| WHAT YOU ARE ASKED TO DO |
Scan the records below. List lines holding "icon".
╭─ INPUT RECORDS
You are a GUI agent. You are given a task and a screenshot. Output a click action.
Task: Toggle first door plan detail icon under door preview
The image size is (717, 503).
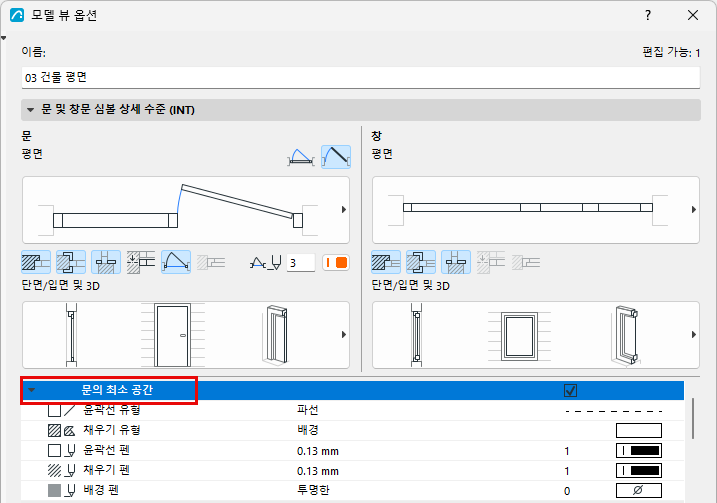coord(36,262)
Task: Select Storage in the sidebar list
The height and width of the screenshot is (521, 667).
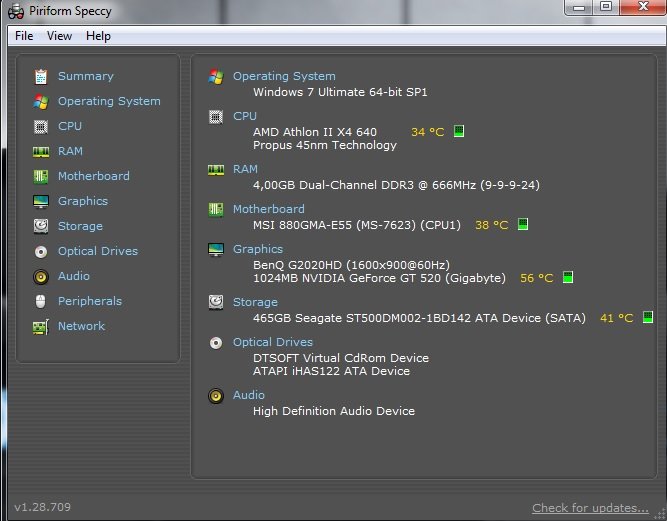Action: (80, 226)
╰─
╭─ INPUT RECORDS
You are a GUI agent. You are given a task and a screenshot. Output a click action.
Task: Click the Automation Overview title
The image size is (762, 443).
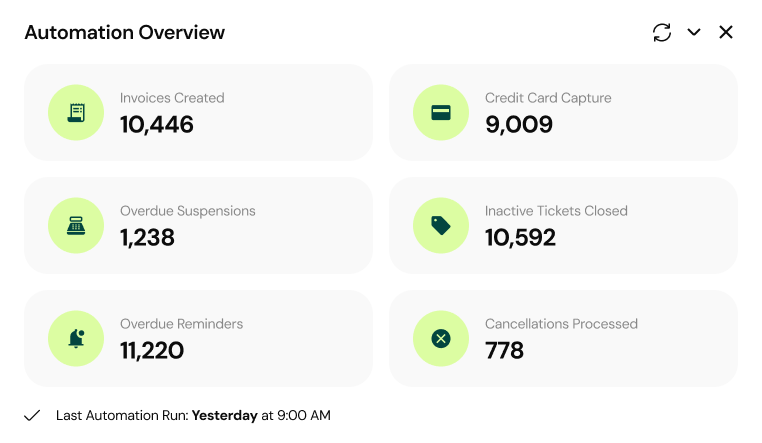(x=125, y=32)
╰─
╭─ INPUT RECORDS
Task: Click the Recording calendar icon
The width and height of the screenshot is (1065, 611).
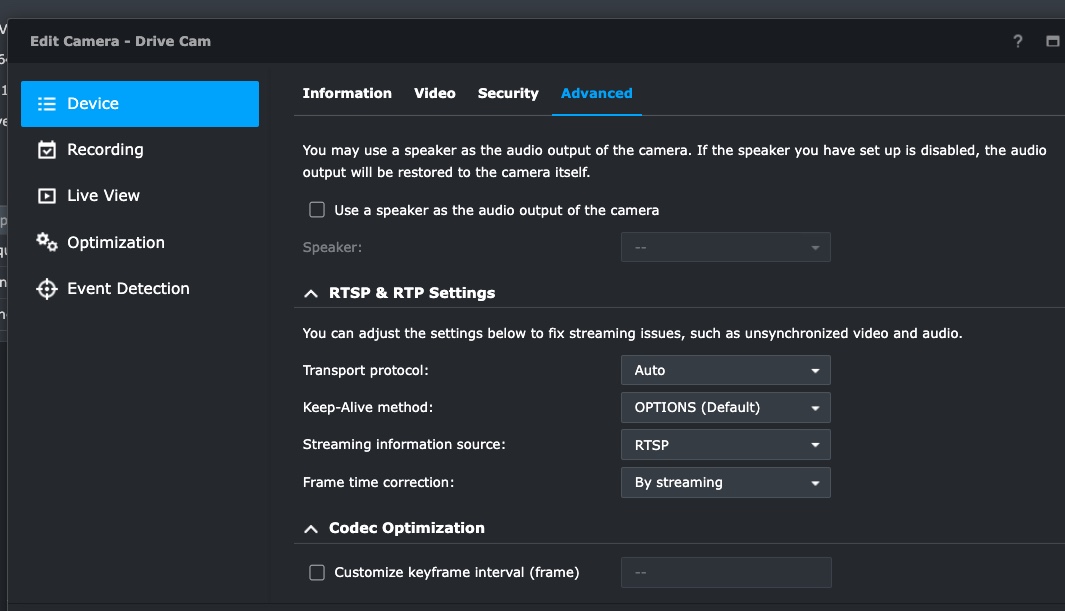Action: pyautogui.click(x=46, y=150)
╰─
| SOLUTION |
Task: Toggle first door plan detail icon under door preview
Task: Click the Recording calendar icon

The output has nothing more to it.